An Agenda for the 105th Congress

Three major health care crises are developing:

A funding crisis, an insurance crisis and a quality crisis. All three require fundamental changes in federal policy.

Funding Crisis. Until recently, the American health care system paid for indigent care through a system of cost shifting. Some patients were overcharged so that others could be undercharged, or given free care. Today, with 40% of the hospital beds empty, the hospital marketplace is becoming fiercely competitive. So is the market for physician services. Such competition is eliminating the ability to fund care for some by overcharging others.

Insurance Crisis. The number of uninsured Americans has been steadily rising over the past decade and now totals more than 40 million people, nearly 10 million of which are children. One reason for the rise is federal tax policy. Each year the federal government "spends" about $100 billion in subsidies for private health insurance by excluding employer-paid premiums from the employee's taxable income. We get what we subsidize. About 90 percent of all citizens with private health insurance get it through an employer, and those who do not have the opportunity to obtain tax-subsidized insurance often go without. Another reason for the problem: federal and state policies are encouraging people to go without health insurance when they are healthy by making it increasingly easy for people to obtain health insurance after they get sick.

Quality Crisis. Why are there so many stories about HMOs abusing sick people? One reason is that HMOs often compete in artificial markets, in which they face perverse incentives. Many employees (and, increasingly, many Medicare and Medicaid enrollees) have the opportunity to choose among several plans. But the premium the chosen plan receives is the same, regardless of the applicant's health status. This gives HMOs an incentive to attract the healthy and avoid the sick. They do that by overproviding services to the healthy and underproviding to the sick.

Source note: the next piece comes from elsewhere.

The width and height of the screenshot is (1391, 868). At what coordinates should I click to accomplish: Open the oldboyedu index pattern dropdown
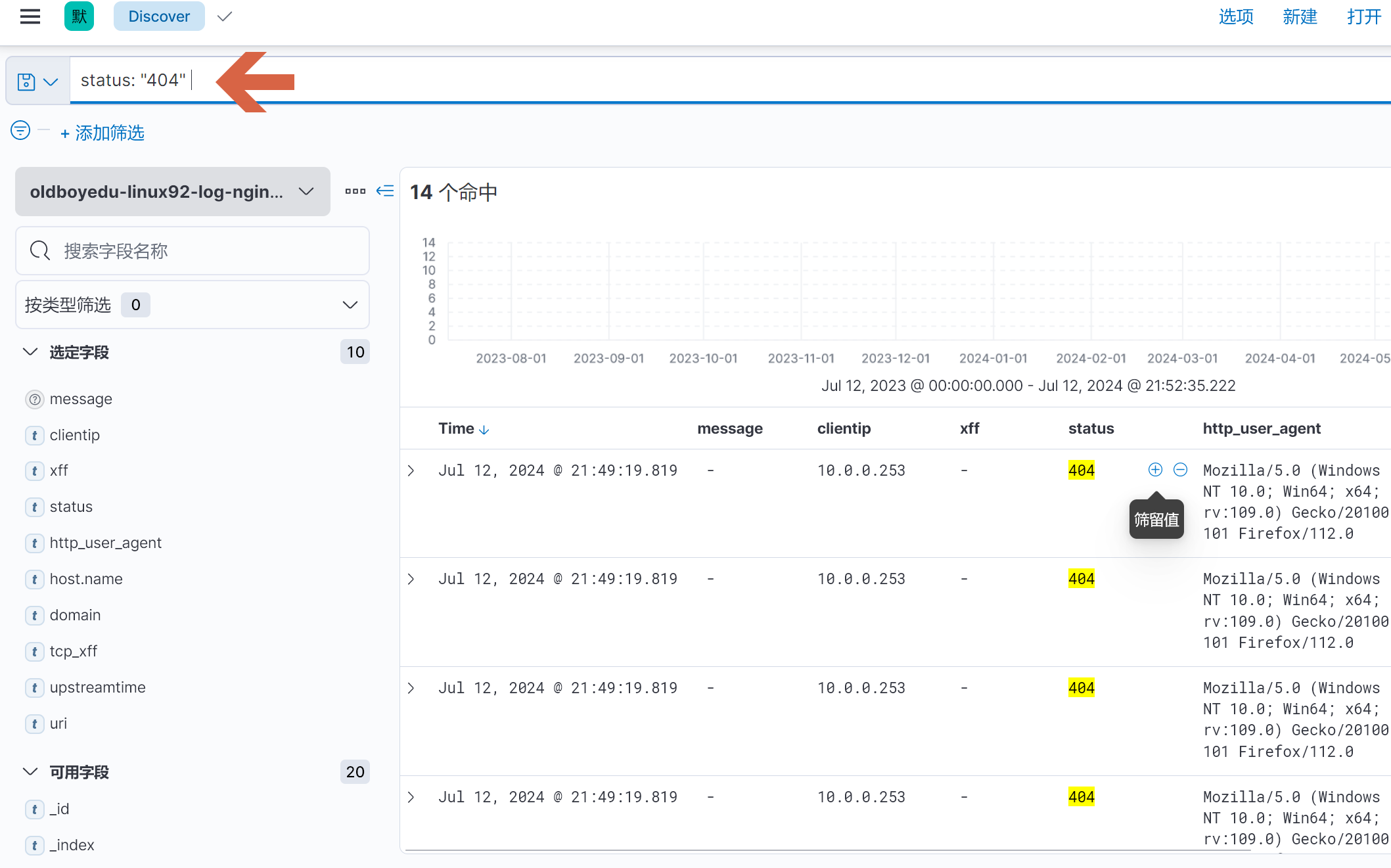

Solution. We could go a long way toward averting these three crises by adopting a fairly simple solution: a system of health insurance tax credits for people who are not insured by employers or by government. The tax credits would be refundable, so that people could file a tax return and receive a refund even if they owe no taxes. The credit would be larger, the lower a person's income, in a manner similar to the current Earned Income Tax Credit (EITC). In fact, EITC funds could be used for this purpose. The tax credit would be used only for the purchase of insurance and deposits to Medical Savings Accounts (MSAs) and the check could go directly to an insurer rather than to the "taxpayer." Unclaimed tax credit funds (for those who decide to remain uninsured) would be sent to local communities as part of a safety net for indigent health care.

Under this proposal, everyone would be insured. Those without private insurance would be covered by a public system. Local communities would have a guaranteed source of income to fund indigent care – one which would grow or shrink with changes in the number of uninsured. And people in such programs as Medicaid managed care would receive reasonable help from government if they chose private, fee-for-service insurance and MSAs instead.